Интерес царя к Н. Н. Пушкиной не мог не обратить внимания придворных обывателей, но комеражи о царских увлечениях передавались шепотом. И Пушкин знал об ухаживании женолюбивого самодержца и неоднократно предостерегал жену610. „Не кокетничай с царем", — писал он ей не раз. По времени любопытно обращение к жене в письме из Москвы от 5 мая 1836 года: „И про тебя, душа моя, идут кой-какие толки, которые не вполне доходят до меня, потому что мужья всегда последние в городе узнают про жен своих: однако же видно, что ты кого-то довела до такого отчаяния своим кокетством и жестокостью, что он завел себе в утешение гарем из театральных воспитанниц. Нехорошо, мой ангел: скромность есть лучшее украшение вашего пола"611. „Кто-то" — конечно, Николай, высочайший повелитель театральных школ и балета. Любопытнейшую запись сделал П. И. Бартенев со слов П. В. Нащокина: „Отношения царя к жене Пушкина. Сам Пушкин говорил Нащокину, что царь, как офицеришка, ухаживает за его женою: нарочно по утрам по нескольку раз проезжает мимо ее окон, а ввечеру на балах спрашивает, отчего у нее всегда шторы опущены. — Сам Пушкин сообщал Нащокину свою уверенность в чистом поведении Натальи Николаевны"612.
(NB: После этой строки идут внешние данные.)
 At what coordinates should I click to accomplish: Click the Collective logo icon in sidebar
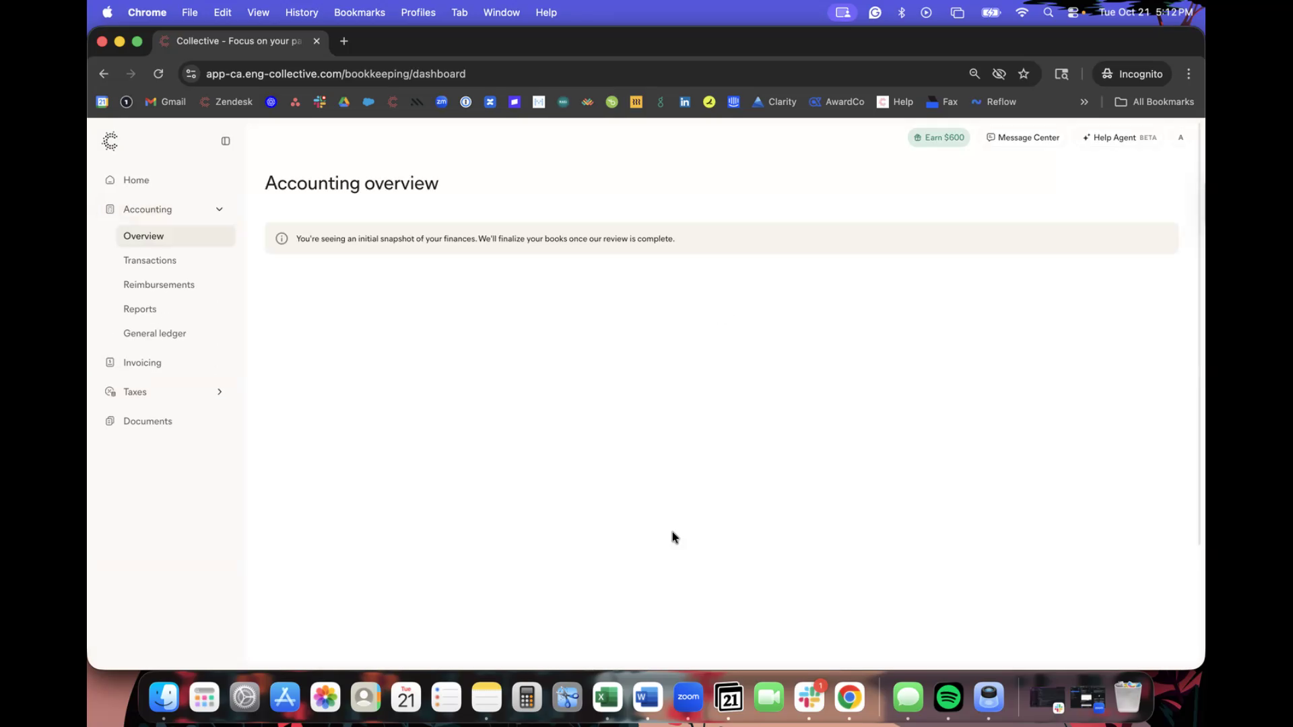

Нас не может обмануть спокойный тон сообщений Пушкина о царе и Наталье Николаевне. Скандальную хронику двора он хорошо знал. Недаром, записав в дневнике о желании двора (читай: государя) видеть Наталью Николаевну на балах в Аничковом дворце, Пушкин прибавил: „...так я же сделаюсь русским Dangeau". Маркиз де Данжо, адъютант Людовика XIV, вел дневник и заносил туда все подробности и интимности частной жизни короля изо дня в день. Но отместка, которую собирался сделать Пушкин, лишь в малой степени могла удовлетворить оскорбленную честь — в текущих обстоятельствах. Несомненно, Пушкин с крайней напряженностью следил за перипетиями ухаживания царя и не мог не задать себе вопроса, а что произойдет, если самодержавный монарх от сентиментальных поездок перед окнами перейдет к активным действиям?